Suppose I closed my eyes and dropped one shoe of a pair in one box and the other into another, and then mailed one box off to a friend in the next town, or in Andromeda without looking at the contents. When I came to open my box, and found a left shoe (say), I would instantly know what was in my friend's box - a right shoe -, but there would be nothing magical or quantum about that! Also there would be no information transfer.

Now suppose I did the same with an entangled pair of electrons. The crucial difference is that both of us could measure our electron's spin about 3 different possible axes - X, Y, or Z. Suppose I measured in the Z direction, if my friend also measures in the Z direction, the result is analogous to the shoes above, but if he measures the spin about Y or Z he should get a spin which is plus or minus one half with equal probabilities.

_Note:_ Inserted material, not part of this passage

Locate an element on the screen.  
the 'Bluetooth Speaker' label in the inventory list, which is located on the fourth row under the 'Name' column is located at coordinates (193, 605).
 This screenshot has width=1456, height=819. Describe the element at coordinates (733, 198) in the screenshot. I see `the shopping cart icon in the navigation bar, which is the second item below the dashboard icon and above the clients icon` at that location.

If this is repeated a lot of times, and all the data is collected, it will be obvious that whenever we both chose the same measurement direction (long after the particles separated) we came up with opposite spin values.

Keep in mind that even if you measure the spin about a different axis, QM requires that the answer is either +1/2 or -1/2.

This means that in some strange way, every time I made a measurement, I transmitted the direction of measurement to my friend.

The reason this doesn't count as information transfer, is that my friend has the choice of measuring the spin about 3 possible axes, and he will get random 50/50 answers on all through axes! He doesn't learn anything from the experiment until all the data is brought together - because he doesn't learn which spin value I actually measured!

That is (I hope) standard QM, but I can't help wondering if there is more to quantum probabilities than is usually assumed. For example, if people can preferentially select quantum states, this might not show up in normal physics experiments - only experiments like Dean Radin's - where he does report such an effect!